As last November dawned, I remember thinking to myself, “Good lord, where did September and October go?!” Trinity had hosted the former Archbishop, Lord Carey, I’d started up with the Canterbury College Ministry at USC, launched a monthly Drinks & Discussion, and I turned around, and autumn was gone almost without a mention or moment of reflection.
May this intentional and somewhat terrifying commitment demand a bit more attention to the present this season.
How are you mindful about what you eat and how it affects your general well-being?
Being Present – On Which to Chew
“The humans live in time but our Enemy destines them for eternity. He therefore, I believe, wants them to attend chiefly to two things, to eternity itself, and to that point of time which they call the Present. For the Present is the point at which time touches eternity.”
– The Screwtape Letters
Screwtape goes on to talk about the various pros and cons of trapping a given “patient” in either the Past, or the Future; the Past, while distracting, is of limited use, he says, because there isn’t much unknown–it’s been experienced, it can draw one off a good path, but it doesn’t take them much of anywhere else. The Future, however, is very fruitful for despair’s handmaids, as tempters may suggest all sorts of fearful, disastrous, unknown, untested events, possibilities, and thoughts, all of which come at an alarming speed, producing a scurrying mind with little connection to reality.

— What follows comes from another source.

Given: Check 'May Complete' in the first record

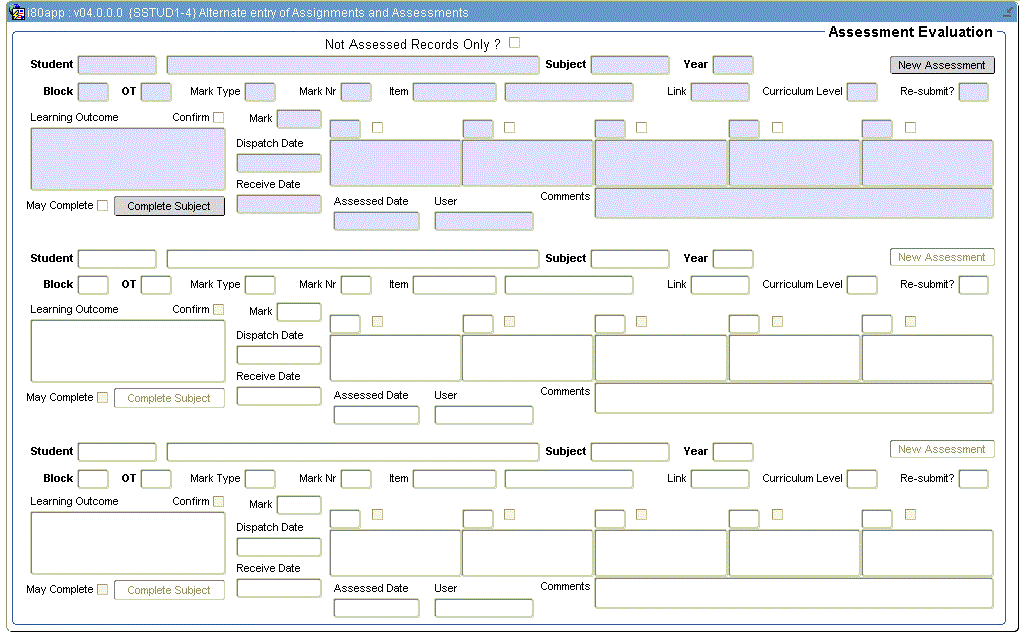Looking at the screenshot, I should click(x=102, y=205).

Mindfulness, a practice I suspect our dear mystical brothers and sisters knew well, is fantastically useful in combating the mind’s susceptibility to darting around anywhere except This Moment. Reality, which can sometimes burn us with its brightness, might make us want to run behind the dark shadow of the Past, or to find tasty unreality in the Future, but it is only in living in the bright reality of the present moment that its healing heat can transform us (in this Church season of Epiphany, the bright truth of God’s love shines hot on humanity through the person of Jesus Christ).